Ce qui avait aussi fait défaut, surtout dans la deuxième rencontre, c’est l’indiscipline. Cette fois, les joueurs du Rocket ont été en mesure de maîtriser leurs émotions et ils ne sont pas tombés dans le piège tendu par leurs rivaux.
«Nous avons beaucoup parlé dans les derniers jours de garder le focus sur nous. Nous avons éliminé les discussions entre les deux bancs, les choses qui se passent entre les sifflets et nous avons joué au hockey. Nous sommes restés concentrés sur ce qui devait être fait lors de la prochaine présence», a analysé Vincent.
Kaapo Kahkonen, qui avait donné neuf buts à ses quatre dernières périodes, a aussi donné son grain de sel, même s’il n’a pas été aussi occupé. Il a repoussé 18 rondelles pour enregistrer son premier jeu blanc dans l’uniforme des Lavallois.
Le retour au jeu du défenseur Adam Engström n’a également pas nui. Le Suédois a été cédé par le Tricolore lundi, et il a été grandement utilisé, surtout après la perte de David Reinbacher au premier vingt.
«C’était super de jouer et de gagner. Je pense que j’ai bien fait, surtout que je n’avais pas joué depuis longtemps, a exprimé Engström. Ça s’est bien passé et nous sommes allés chercher une belle victoire. Maintenant, c’est à nous de finir ça à la Place Bell.

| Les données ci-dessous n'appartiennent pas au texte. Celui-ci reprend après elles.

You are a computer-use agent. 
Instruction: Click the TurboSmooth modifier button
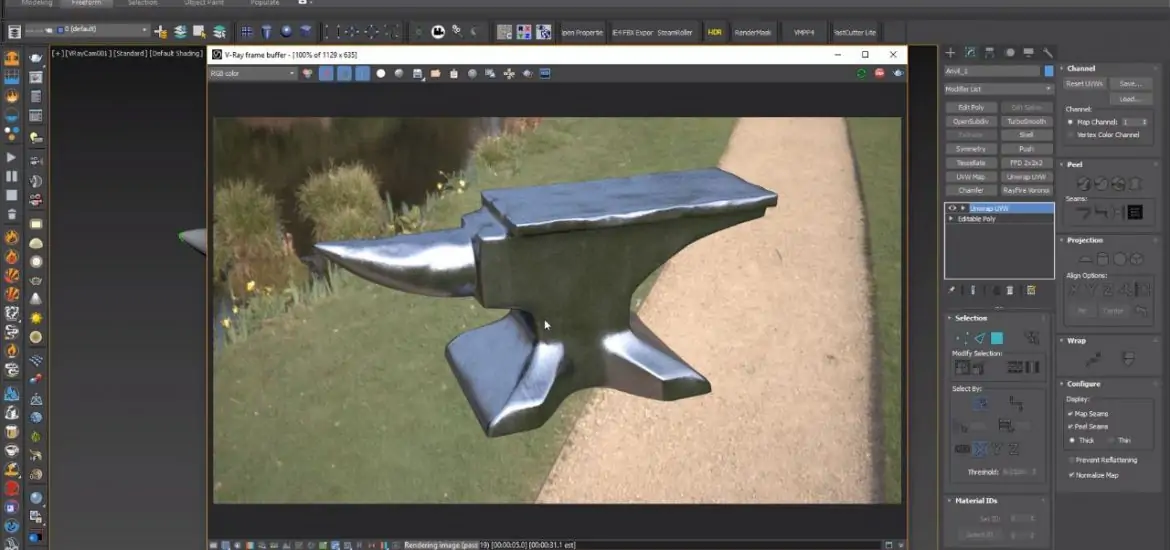[x=1026, y=121]
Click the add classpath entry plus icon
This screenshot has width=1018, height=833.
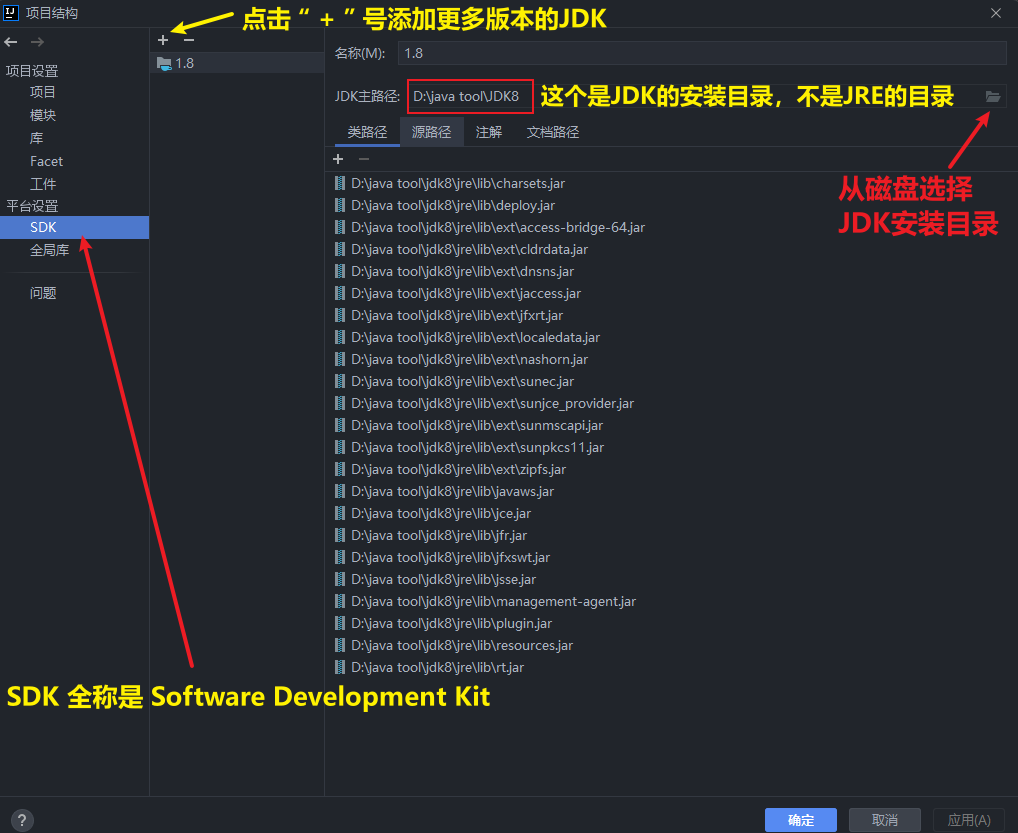(x=338, y=159)
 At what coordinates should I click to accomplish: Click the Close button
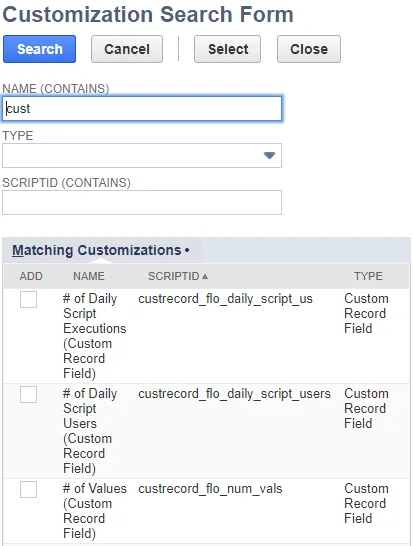[x=309, y=49]
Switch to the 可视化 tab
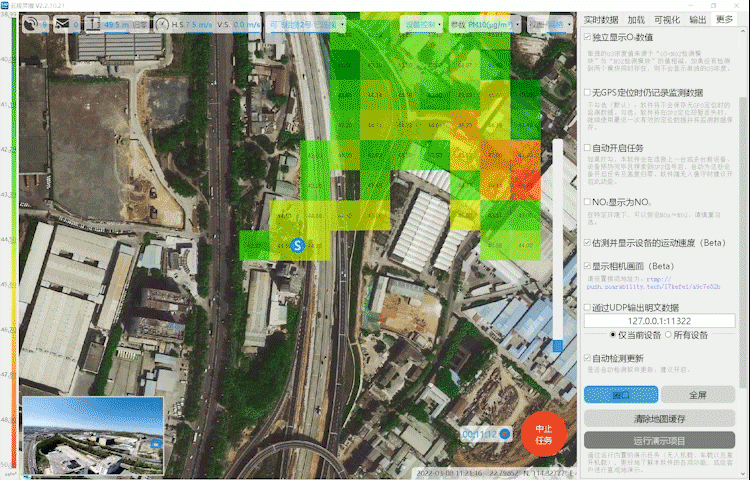 [x=666, y=20]
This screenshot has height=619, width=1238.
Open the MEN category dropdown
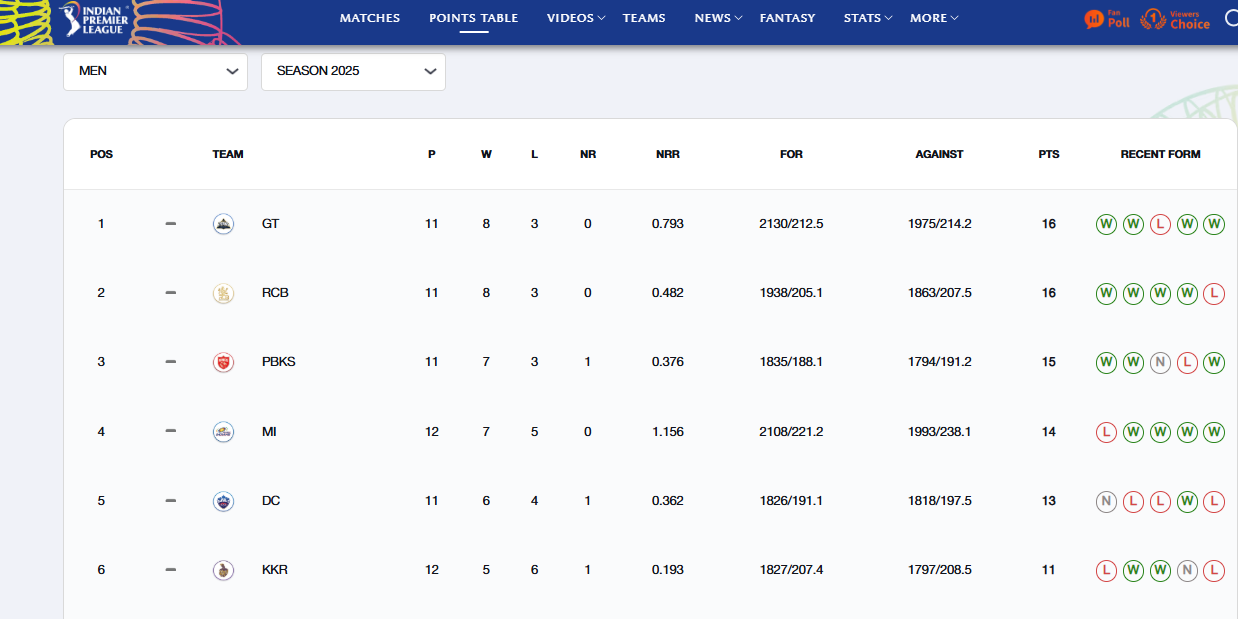click(x=155, y=72)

Artur Akhtyamov a cédé trois fois en 25 tirs et il a été remplacé par Dennis Hildeby au début du troisième vingt. Hildeby a permis un but en sept lancers.
Retour aux sources
Les Marlies avaient frappé à la vitesse de l’éclair lors du troisième match – en 11 secondes pour être précis – mais ils se sont fait jouer le même tour lors du quatrième.
Après une percée de Jacob Quillan, Belzile a poussé le disque derrière la défensive torontoise pour s’échapper. Même pourchassé, le vétéran a logé son tir par-dessus la mitaine d’Akhtyamov pour ouvrir le pointage dès la 46e seconde.

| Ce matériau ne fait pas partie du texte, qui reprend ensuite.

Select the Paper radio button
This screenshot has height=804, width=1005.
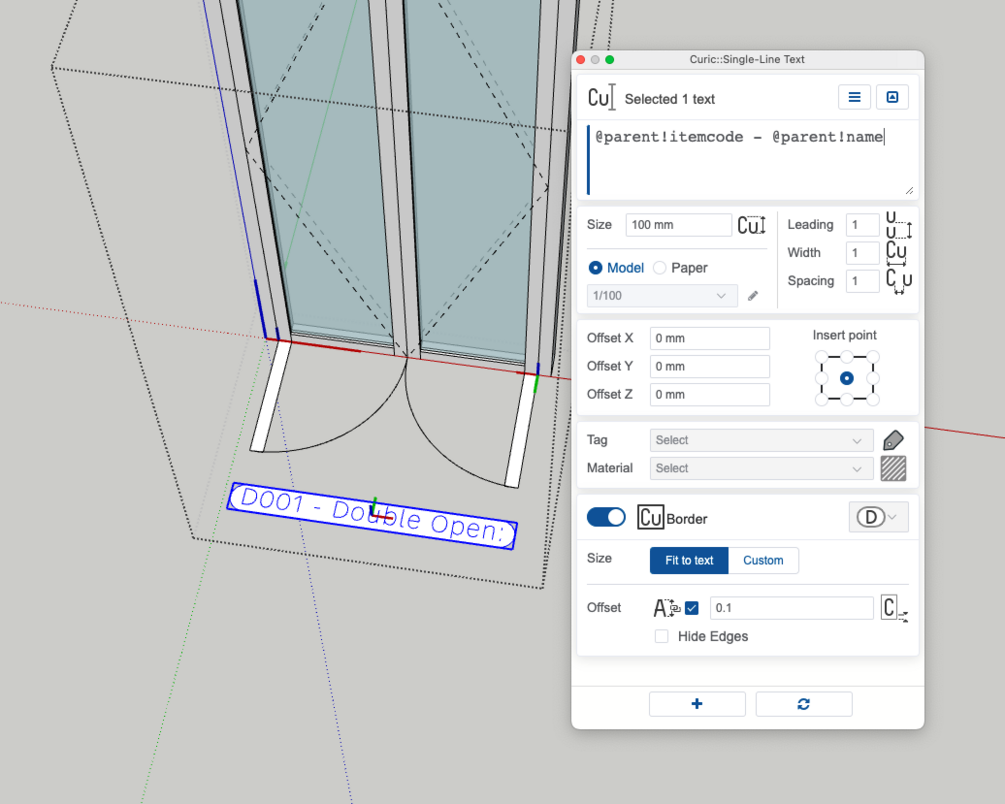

Ayant peut-être appris des deux dernières parties, le Rocket a retrouvé son style de jeu pour étouffer ses adversaires. Il a été récompensé en limitant les occasions de marquer et en offrant une première période plutôt tranquille à Kahkonen.

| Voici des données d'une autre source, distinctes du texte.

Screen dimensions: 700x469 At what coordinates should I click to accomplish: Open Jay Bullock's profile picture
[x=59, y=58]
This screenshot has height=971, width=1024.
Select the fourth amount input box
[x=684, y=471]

Les visiteurs ont aussi amorcé le deuxième engagement du bon pied, mais le tir des poignets de Dauphin a atteint le poteau à la droite d’Akhtyamov. Après un avantage numérique qui a donné un peu de momentum, les Lavallois ont doublé leur avance.
En entrée de zone, Dauphin et Owen Beck ont fait circuler la rondelle le long de la bande jusqu’à Blais. Son lancer frappé a touché Marshall Rifai, qui était positionné devant le demi-cercle, et le disque a changé de trajectoire pour se retrouver au fond du filet.
Les Marlies ont eu une occasion de freiner l’élan du Rocket lorsque Cédric Paré a été oublié devant le filet, mais Kahkonen n’a pas mordu à sa feinte et il a stoppé son lancer avec le bouclier. Cet arrêt fut assez important, car environ une minute et 30 secondes plus tard, Blais a profité de tout l’espace devant lui pour enfiler l’aiguille dans la lucarne.
Déjà ébranlée par les 40 premières minutes, la formation torontoise a subi un dur coup au dernier tiers. Elle évoluait pourtant en avantage numérique lorsque Florian Xhekaj a permis à Dauphin de s’échapper et de déjouer Hildeby.
Le Rocket a ensuite continué à appliquer son style de jeu pour permettre à Kahkonen de savourer son blanchissage.